When all else fails read the manual. And it is a simple, 2 step process once I locate the needed instructions. Sometimes, when it looks hard, I just want someone else to do it for me. And then, when I do it I got this. Swagger.

I still miss my girl. Glad she has a life and is doing work she loves. Awesome to see her in the world. Because there are somethings the instruction manual just does not do.

laying hens, a portrait in winter

My o my, it is right up in the coldest time of year here! Everyone and everything is just working to keep warm. Of course, it was almost 60 just 4 days ago!

The ground has refrozen. It was a sea of mud. It snowed a bit and was not above freezing all day. No real sunshine. It is scheduled to be extra cold with no real sun for at least 5 more days.

Here is where the laying hens spend the winter. 8 pens like this line up and move to a new spot every day. Note the snow blowing around, in the furrows of the ground, in the tufts of grass.

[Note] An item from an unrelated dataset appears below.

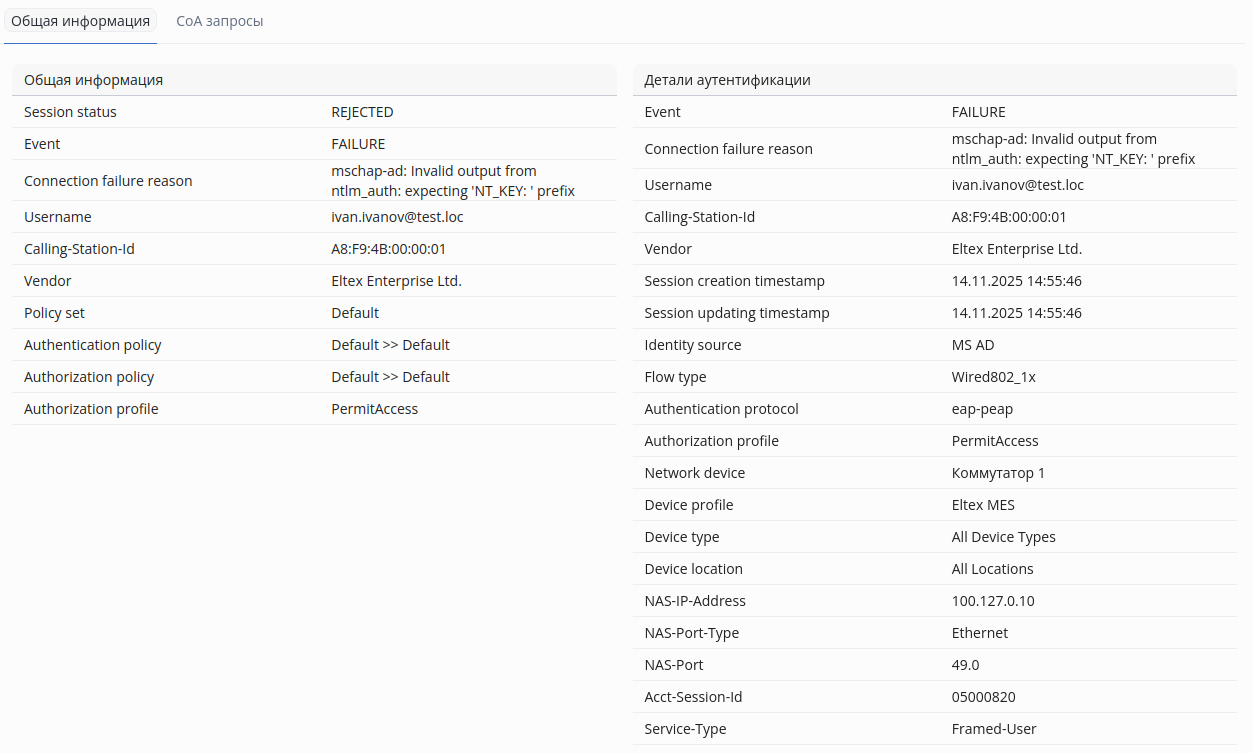
Task: Click the Authorization policy row value
Action: (390, 377)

The roosts are above their heads so when the pens roll the girls can walk along easily. At night each flock loves to jump up and hunker down close together, and since we are getting plenty of eggs daily, it appears that the ladies love this arrangement! The farmers love that mucking the stalls takes 10-15 seconds.

It is cold enough that water is not liquid. So it has to be hauled quickly in buckets, and the livestock drink up fast, before it is in a solid form. Ah winter.

Saturday, February 2, 2013

the dog is like a cat

Recently my Facebook feed has people posting an infographic of where a dog vs. where a cat can be touched. The cat zones are the zones our dog allows, not the dog zones. If left loose in the house for too long she will poop in our bed, just to let us know she is mad. She weighs about the same as a cat. From a standing position, without a running start, she can jump the fence.

She is startling cat like in her ability to go after rodents. Maybe cars dig in the ground to get to the voles and such...I don't know, I've never seen a cat do that.

But the dog will get onto the scent of a rodent and she refuses to quit until she gets it. And she does so all day long, every day. Well, not if it is really cold out since she hates the cold, but most days.

Here she is with a recent catch. There are cats on the farm too, probably catching rodents too, but they will not let us near them and they certainly never come to us when we call them.

Our Jack Russell is almost 11 years old. When she was younger she must have bounced off the walls, because she still does in most days.